--- START OF ENTRIES ---
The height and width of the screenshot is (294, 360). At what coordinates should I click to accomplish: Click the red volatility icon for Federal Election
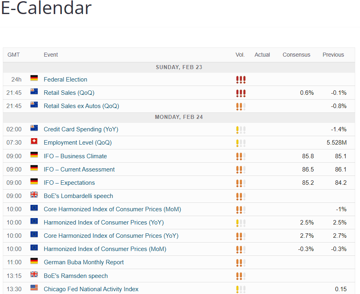tap(241, 80)
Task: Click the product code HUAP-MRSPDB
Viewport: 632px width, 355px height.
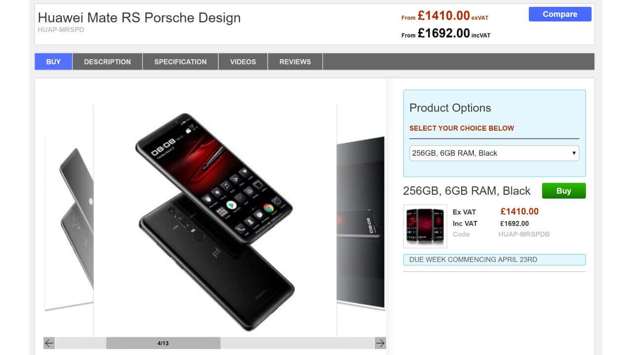Action: (524, 234)
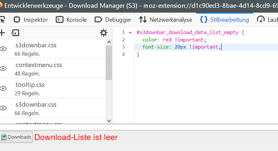Switch to the Inspektor tab
278x151 pixels.
click(31, 20)
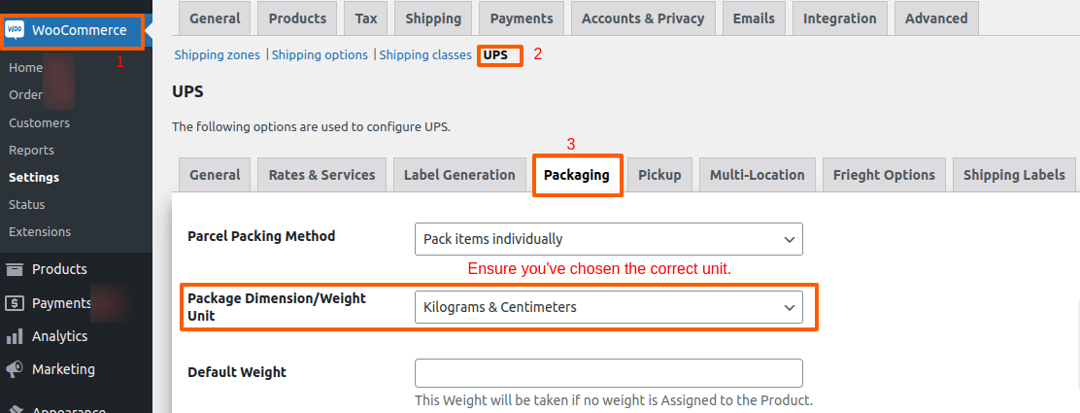The image size is (1080, 413).
Task: Click the Default Weight input field
Action: (x=608, y=373)
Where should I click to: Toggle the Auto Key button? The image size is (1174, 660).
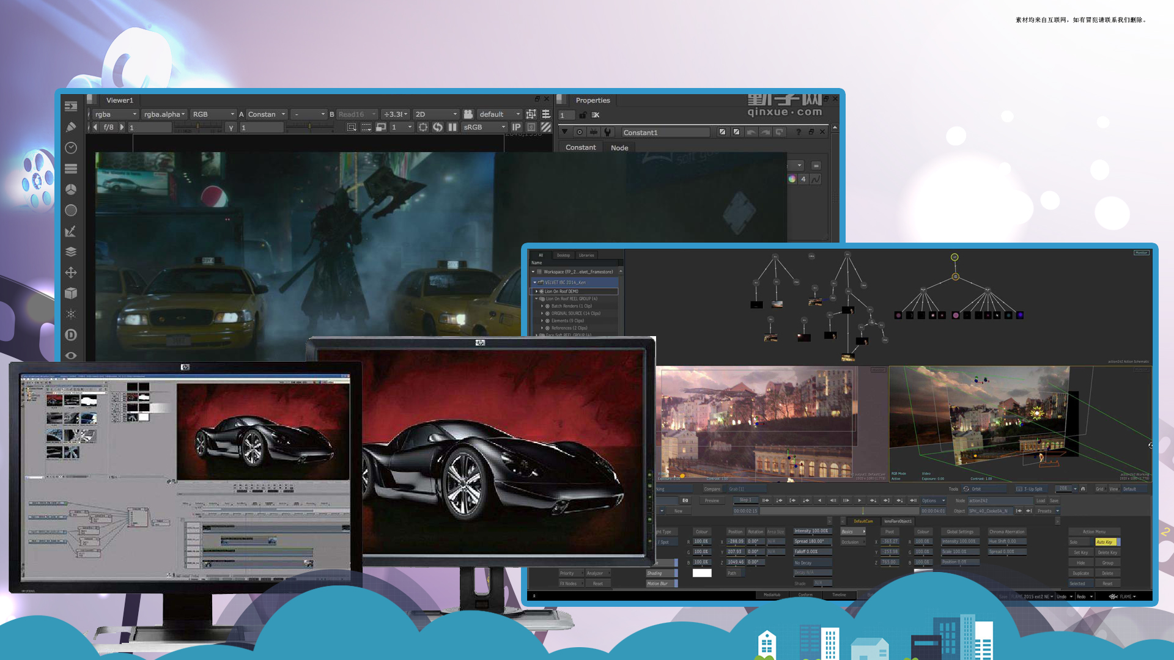pos(1106,542)
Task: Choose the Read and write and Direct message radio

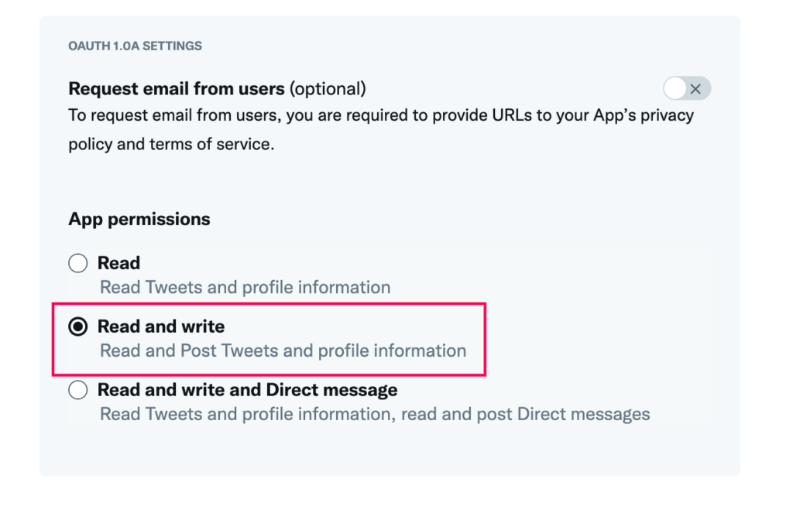Action: point(78,390)
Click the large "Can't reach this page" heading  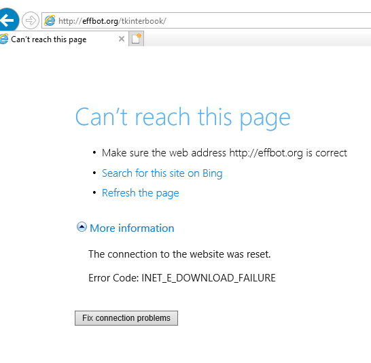click(x=183, y=117)
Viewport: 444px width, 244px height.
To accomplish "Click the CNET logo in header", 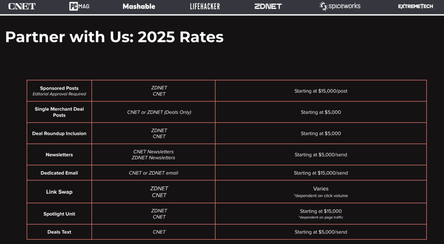I will pyautogui.click(x=22, y=6).
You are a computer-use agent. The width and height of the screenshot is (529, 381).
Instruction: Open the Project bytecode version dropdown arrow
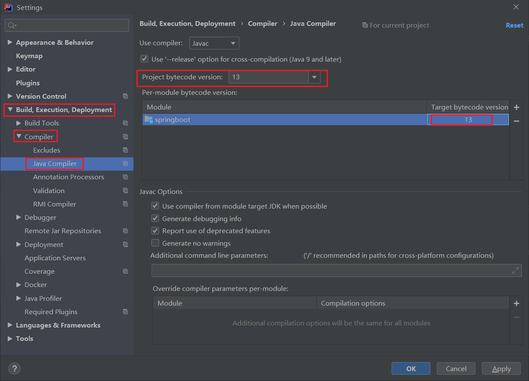pyautogui.click(x=315, y=78)
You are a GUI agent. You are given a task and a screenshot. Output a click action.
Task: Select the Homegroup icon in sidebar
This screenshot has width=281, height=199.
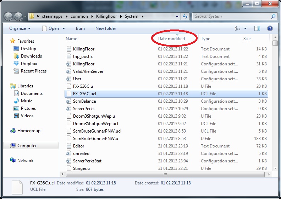[13, 131]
--- END OF ENTRIES ---
## EXERCISE PROMPT
Please write out the lines above, from the line containing "You are a GUI" through the last line, inclusive, exactly as they appear, but leave out the pictures.

## RESPONSE
You are a GUI agent. You are given a task and a screenshot. Output a click action.
Task: Select the Homegroup icon in sidebar
This screenshot has width=281, height=199.
[13, 131]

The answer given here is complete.